La ayuda económica de 60.101 euros concedida por el Ayuntamiento de La Oliva, siendo alcalde Domingo González Arroyo, al Concello gallego de Muxía para contribuir a paliar los efectos del desastre producido por el Prestige, no se podrá liquidar ya que el acuerdo adoptado por la institución majorera carece de validez jurídica.

El pleno del consistorio de La Oliva, celebrado el 10 de diciembre de 2002, acordó por unanimidad conceder al Ayuntamiento gallego la citada cantidad económica. Sin embargo, dicho acuerdo, no llegó a contemplarse en los Presupuestos ni contaba con los informes preceptivos que le diera validez al mismo.

La actual alcaldesa de La Oliva, Claudina Morales, asegura que el acuerdo plenario " es nulo de pleno derecho dado que no se sustenta en ningún informe jurídico ni económico". Además, añade, que la ayuda aprobada para Muxía " se tuvo que haber contabilizado en el presupuesto de dicho ejercicio económico, pero, sin embargo, no se consignó por parte del grupo de gobierno liderado por el entonces alcalde, Domingo González Arroyo".

Tanto el alcalde como el exregidor de Muxía, Félix Porto y Alberto Blanco, respectivamente, señalaron el pasado martes a este periódico que en varias ocasiones han requerido a La Oliva para que cumplan con el acuerdo institucional adoptado y que nunca habían tenido respuesta.

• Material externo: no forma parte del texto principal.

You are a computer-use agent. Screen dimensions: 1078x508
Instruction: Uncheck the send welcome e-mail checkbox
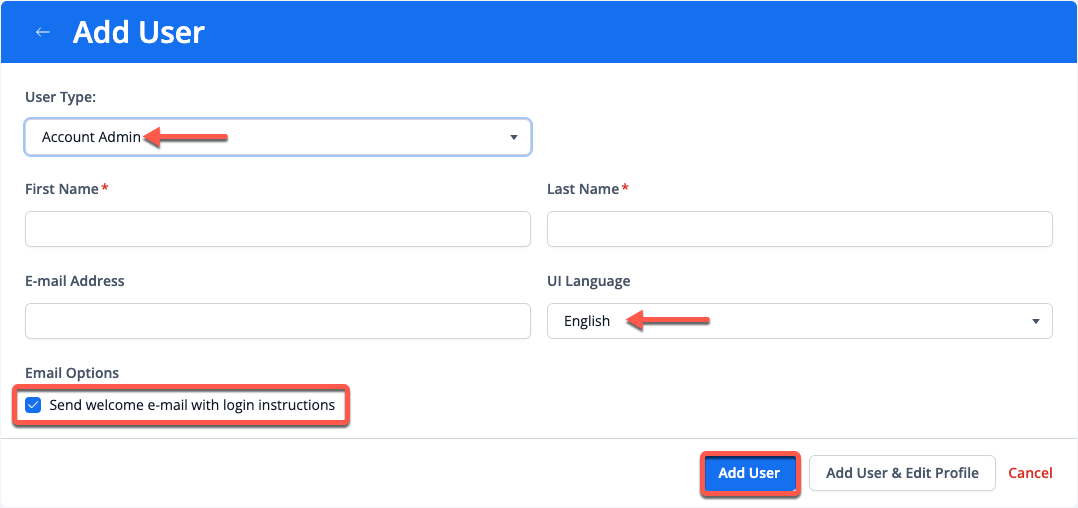(33, 405)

Ambos políticos coincidieron en señalar el desfase económico en los presupuestos del citado Concello que ha provocado el incumplimiento de La Oliva. Por su parte, Arroyo, regidor en aquella época y, ahora, concejal en la oposición, pidió a Porto y Blanco que les escribieran una carta para plantear el asunto en el Ayuntamiento.

Requerimiento

En el expediente de la polémica ayuda a Muxía solo se recoge un único requerimiento formal de este Consistorio a La Oliva. Fue en 2009, siete años más tarde de que aprobaran concederles los 60.101 euros. En aquellas fechas la alcaldía estaba en manos de la socialista Rosa Fernández, mientras que González Arroyo formaba parte del Grupo de gobierno.